Originally Posted by DaoudaW
We recently did our first century. Another cyclist I know casually at work asked how we did... instead of rattling off a list of the various averages and ride times etc., I decided on the spot that the best way to express something simple and meaningful was to say "we arrived back at the start eight hours and nine minutes after we started."
Of course, after that conversation, I'd wished I'd said "but it was one-hundred and SIX AND A HALF miles!!!"
Best of all, though, we were ridiculously proud of our ride, since neither of us had ridden over 60 miles in a day before, and we'd only ridden well under 300 miles together as a team. Woo-hoo!
Our experience is oposite to yours..... a blowout at over 40 mph? Was the rim drestroyed?
Originally Posted by DaoudaW
No the rim was fine. We were riding on the shoulder of a busy 4-lane highway going down a long, straight hill when the rear tire blew. We were fully loaded-touring so bike plus gear plus riders weighed approx. 400 pounds. I didn't touch the rear brake, but gently applied the front brake and we coasted to a stop. Had no control issues at all.

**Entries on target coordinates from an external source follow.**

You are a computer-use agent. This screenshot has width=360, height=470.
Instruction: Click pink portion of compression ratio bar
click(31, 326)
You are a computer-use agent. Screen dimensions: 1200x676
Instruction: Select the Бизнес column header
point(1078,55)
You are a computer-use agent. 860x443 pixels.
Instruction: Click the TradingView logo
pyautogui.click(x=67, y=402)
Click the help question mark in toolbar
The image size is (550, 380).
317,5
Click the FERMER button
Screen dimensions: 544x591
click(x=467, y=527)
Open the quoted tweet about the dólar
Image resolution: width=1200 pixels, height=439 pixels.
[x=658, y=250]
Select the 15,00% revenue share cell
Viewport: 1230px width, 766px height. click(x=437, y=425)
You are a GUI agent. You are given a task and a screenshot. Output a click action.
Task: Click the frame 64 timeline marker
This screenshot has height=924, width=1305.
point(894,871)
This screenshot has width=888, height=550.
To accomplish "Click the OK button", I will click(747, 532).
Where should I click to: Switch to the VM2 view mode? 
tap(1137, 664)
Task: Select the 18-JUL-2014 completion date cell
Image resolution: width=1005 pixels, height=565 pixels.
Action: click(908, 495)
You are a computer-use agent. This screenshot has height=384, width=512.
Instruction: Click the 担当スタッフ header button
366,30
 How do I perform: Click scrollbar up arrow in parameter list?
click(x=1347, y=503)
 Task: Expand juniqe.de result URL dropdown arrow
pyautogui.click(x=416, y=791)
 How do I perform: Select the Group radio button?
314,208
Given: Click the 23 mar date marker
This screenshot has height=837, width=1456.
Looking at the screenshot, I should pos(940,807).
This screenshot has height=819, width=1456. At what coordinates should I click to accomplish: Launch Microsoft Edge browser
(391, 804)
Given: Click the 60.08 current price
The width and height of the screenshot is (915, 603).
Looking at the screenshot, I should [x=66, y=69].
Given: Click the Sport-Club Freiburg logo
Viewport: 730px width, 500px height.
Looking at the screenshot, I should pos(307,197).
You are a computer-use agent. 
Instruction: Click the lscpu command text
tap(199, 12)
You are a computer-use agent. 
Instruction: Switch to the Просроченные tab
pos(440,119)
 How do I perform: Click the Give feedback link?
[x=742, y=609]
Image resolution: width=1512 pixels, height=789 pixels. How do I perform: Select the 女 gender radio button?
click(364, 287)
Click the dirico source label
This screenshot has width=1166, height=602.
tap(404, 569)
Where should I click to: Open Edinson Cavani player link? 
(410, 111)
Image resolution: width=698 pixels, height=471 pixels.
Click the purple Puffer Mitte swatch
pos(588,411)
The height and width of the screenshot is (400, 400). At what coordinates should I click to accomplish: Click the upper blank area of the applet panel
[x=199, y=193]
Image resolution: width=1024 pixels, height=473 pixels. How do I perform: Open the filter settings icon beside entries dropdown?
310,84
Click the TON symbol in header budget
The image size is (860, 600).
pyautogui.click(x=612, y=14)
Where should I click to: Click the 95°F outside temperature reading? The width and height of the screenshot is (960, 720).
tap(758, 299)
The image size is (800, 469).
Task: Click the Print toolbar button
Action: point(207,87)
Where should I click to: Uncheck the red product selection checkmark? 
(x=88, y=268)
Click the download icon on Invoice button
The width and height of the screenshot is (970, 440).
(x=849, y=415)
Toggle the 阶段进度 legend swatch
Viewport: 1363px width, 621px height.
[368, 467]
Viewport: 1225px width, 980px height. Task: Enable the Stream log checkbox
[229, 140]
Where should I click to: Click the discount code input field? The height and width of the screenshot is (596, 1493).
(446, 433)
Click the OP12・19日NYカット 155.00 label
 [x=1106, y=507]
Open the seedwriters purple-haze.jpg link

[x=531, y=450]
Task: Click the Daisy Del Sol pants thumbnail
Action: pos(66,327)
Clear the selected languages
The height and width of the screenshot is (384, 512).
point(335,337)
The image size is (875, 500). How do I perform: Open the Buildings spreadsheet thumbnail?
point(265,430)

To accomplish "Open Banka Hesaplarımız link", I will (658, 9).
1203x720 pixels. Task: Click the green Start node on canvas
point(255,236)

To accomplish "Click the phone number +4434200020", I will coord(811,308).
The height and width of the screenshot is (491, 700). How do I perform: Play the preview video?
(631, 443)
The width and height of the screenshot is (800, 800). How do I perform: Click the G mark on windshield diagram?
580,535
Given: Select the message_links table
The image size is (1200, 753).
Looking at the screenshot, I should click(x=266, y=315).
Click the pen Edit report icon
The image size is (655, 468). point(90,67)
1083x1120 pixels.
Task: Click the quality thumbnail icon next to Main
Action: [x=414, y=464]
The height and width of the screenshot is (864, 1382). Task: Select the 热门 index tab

Originally Posted by cornucopia72
All the figures are "while pedaling" averages as calculated by our Cat-Eye computer. While touring self-supported, our real-world time was fairly consistently around 10 miles per hour, but on supported rides I wouldn't have a clue since we would stop at SAGs and visit for awhile, or take an extended lunch complete with a museum stop and it'd be silly to include that time in any kind of speed average.
Originally Posted by gregm
Don't feel rough about being laughed at for a 25 kmh average for a 100 km ride. The regulation Audax UK limits are 10 to 20 kmh for a 100. You were TOO FAST and would have been disqualified from the medalion.
Averages for AUK rides are 6.25 - 12.5 for 65 miles and 9 - 18 for a 125 miler.